Le gouvernement va au secours des refugiés congolais au Burundi

 Le gouvernement va au secours des refugiés congolais au Burundi

A la suite des affrontements nourris entre l’armée congolaise et les rebelles de l’AFC-M23, dans les hauts plateaux du Sud-Kivu, des populations se déplacent par centaines de milliers pour chercher la paix ailleurs. C’est dans ce cadre que le Burundi voisin accueille réguliérement bon nombre d’eux surtout depuis la détérioration de la situation sécuritaire à Uvira. Le nombre de ces compatriotes en détresse s’éleve à 250 000 personnes. Le déces de plusieurs d’entre eux dernièrement, victimes des mauvaises conditions de vie, a poussé le gouvernement Suminwa à prendre le taureau par les cornes. Et une délégation gouvernementale s’est déplacé au Burundi le week-end pour leur apporter une aide humanitaire et pris langue avec le ministre burundais des Affaires étrangères et la représentante résidente du Haut Commissariat des Nations Unies pour les Réfugiés.

Les ministres Ève Bazaïba et Crispin Mbadu ont expliqué à leurs hôtes, l’objectif de leur mission et les activités prévues sur place, dont la distribution de plusieurs tonnes de médicaments et de matériels de première nécessité.
Il est prévue, dans le cadre de cette mission, la construction des abris, l’amélioration de l’accès à l’eau et à l’hygiène ainsi que la création de hangars collectifs plutôt que de garder les familles dans des abris individuels pour mieux organiser les familles dans les camps en séparant les femmes et les enfants des hommes.
L’approvisionnement en eau potable fait également partie du programme en dépit du fait que cela reste insuffisant pour couvrir tous les besoins.
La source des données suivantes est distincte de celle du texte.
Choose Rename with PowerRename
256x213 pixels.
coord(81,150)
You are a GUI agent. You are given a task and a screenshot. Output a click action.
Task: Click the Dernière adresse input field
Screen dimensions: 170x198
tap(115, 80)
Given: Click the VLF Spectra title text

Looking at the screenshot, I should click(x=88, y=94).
Et sans oublier des appuis en articles ménagers essentiels, tels que des kits de dignité pour les femmes, ainsi que quelques ustensiles de cuisine et des sacs de couchage.
Le soutien aux refugiés en vivres et des interventions dans le secteur de la santé nécessitent aussi une attention urgente, et une assistance aux personnes ayant des besoins spécifiques, notamment un accompagnement moral et psycho-social. La réussite sans faille de cette opération humanitaire nécessite impérativement, une opération d’identification rigoureuse pour éviter toute infiltration, de façon que la liste obtenue puisse permettre d’organiser le rapatriement de ces compatriotes, lorsque la situation se stabilisera dans le pays.
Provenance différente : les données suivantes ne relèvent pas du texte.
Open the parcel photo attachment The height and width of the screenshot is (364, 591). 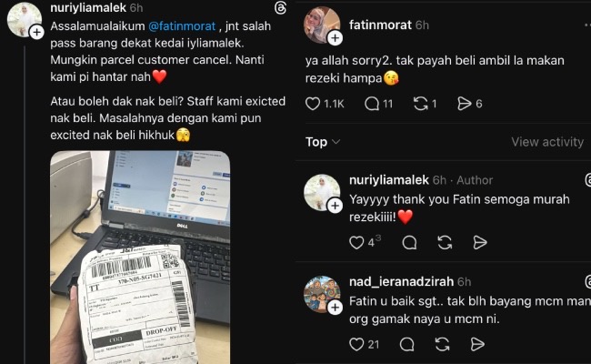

“Nous devons agir dès maintenant pour identifier correctement ceux qui se trouvent dans les camps de réfugiés, non seulement pour des raisons de sécurité, mais aussi pour nous protéger des infiltrations, comme cela s’est produit à Gatumba, où des infiltrations ont entraîné de graves problèmes. Nous ne voulons pas revivre cela”, a confié Eve Bazaiba Masudi, la ministre des Affaires sociales. La rencontre de la délégation avec réfugiés était prévue le samedi 19 janvier en vue de cerner leurs préoccupations et y apporter des solutions adéquates.